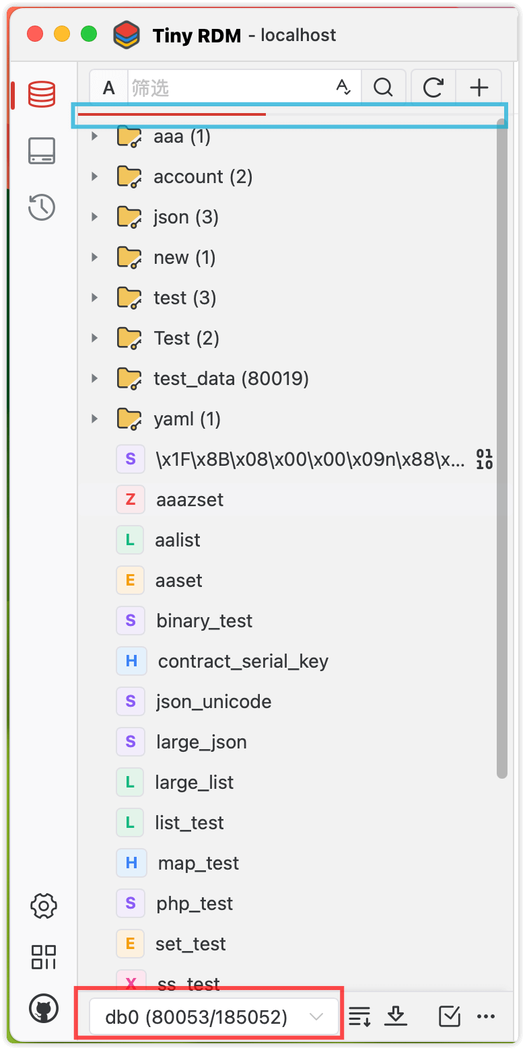Screen dimensions: 525x1050
Task: Toggle the filter type selector icon
Action: pos(344,86)
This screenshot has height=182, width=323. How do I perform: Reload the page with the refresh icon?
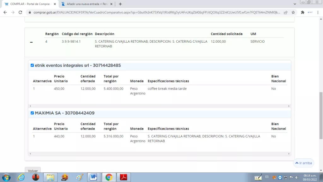[21, 12]
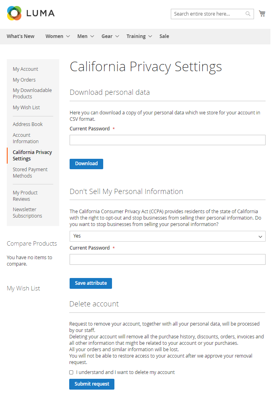
Task: Click the Save attribute button
Action: [x=91, y=283]
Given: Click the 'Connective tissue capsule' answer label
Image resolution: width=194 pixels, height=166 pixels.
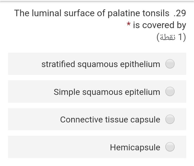Looking at the screenshot, I should click(110, 119).
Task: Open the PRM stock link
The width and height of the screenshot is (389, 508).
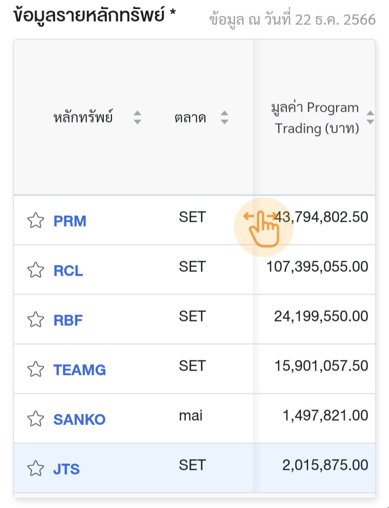Action: [x=70, y=221]
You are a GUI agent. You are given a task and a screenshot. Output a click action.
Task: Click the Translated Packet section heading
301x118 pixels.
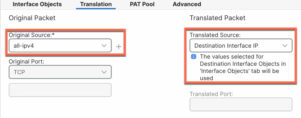[218, 18]
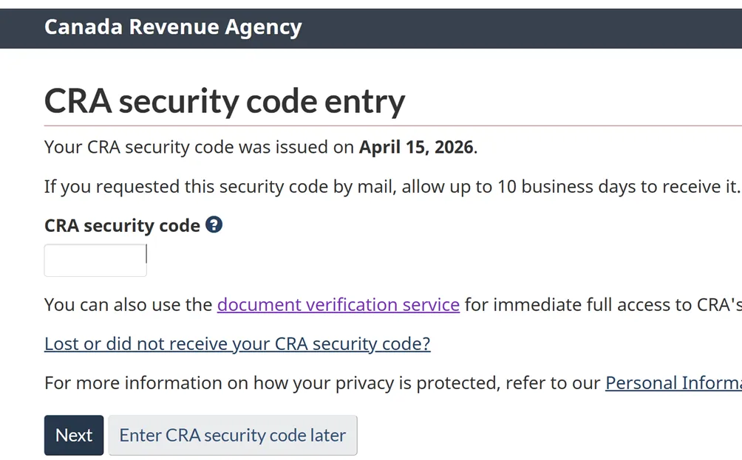Click the CRA security code entry heading
742x460 pixels.
click(225, 101)
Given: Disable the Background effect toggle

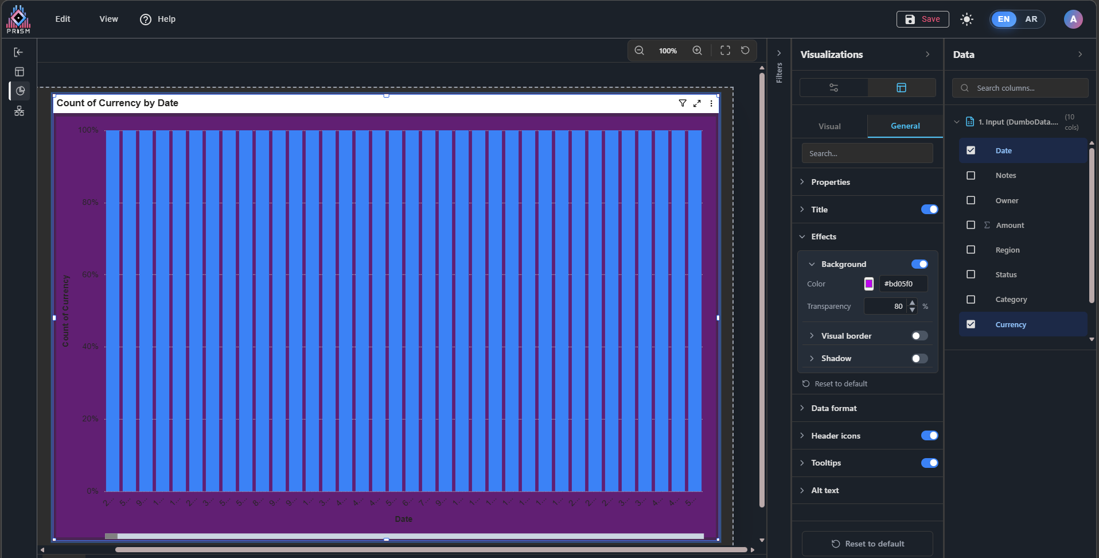Looking at the screenshot, I should click(x=919, y=264).
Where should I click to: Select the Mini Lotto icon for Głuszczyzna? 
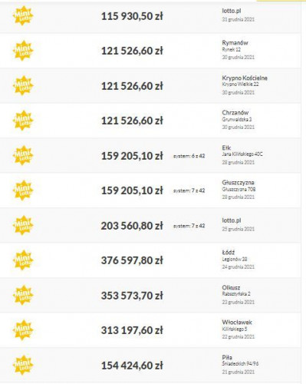click(23, 190)
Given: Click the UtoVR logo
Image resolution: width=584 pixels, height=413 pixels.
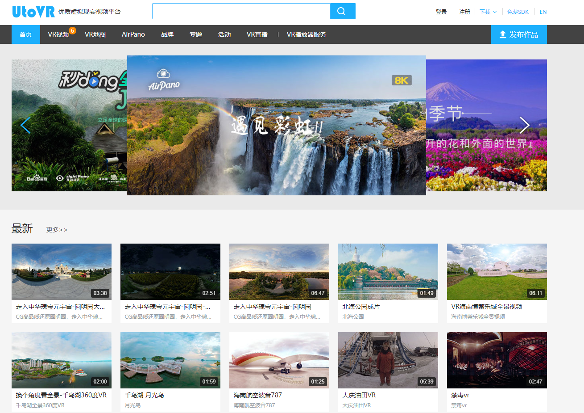Looking at the screenshot, I should [x=33, y=12].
+-------+
**Exercise aim**
Write out, word for word, the lines running from the one containing "This screenshot has" to the end of the data above; the pictures are to be left out.

**Answer space**
This screenshot has height=182, width=323. How do I perform: Reload the page with the refresh icon?
[21, 12]
Task: Click the Save attribute button
Action: [x=91, y=283]
Given: Click the 'Connective tissue capsule' answer label
Image resolution: width=194 pixels, height=166 pixels.
Looking at the screenshot, I should click(110, 119).
Task: Open the PRM stock link
The width and height of the screenshot is (389, 508).
Action: [x=70, y=221]
You are a GUI agent. You are given a task and a screenshot. Output a click action.
Task: Click the Translated Packet section heading
301x118 pixels.
[218, 18]
Click the CRA security code entry heading
742x460 pixels.
click(225, 101)
Given: Disable the Background effect toggle

Looking at the screenshot, I should click(x=919, y=264).
Where should I click to: Select the Mini Lotto icon for Głuszczyzna? 
click(23, 190)
Given: Click the UtoVR logo
Image resolution: width=584 pixels, height=413 pixels.
Looking at the screenshot, I should [x=33, y=12].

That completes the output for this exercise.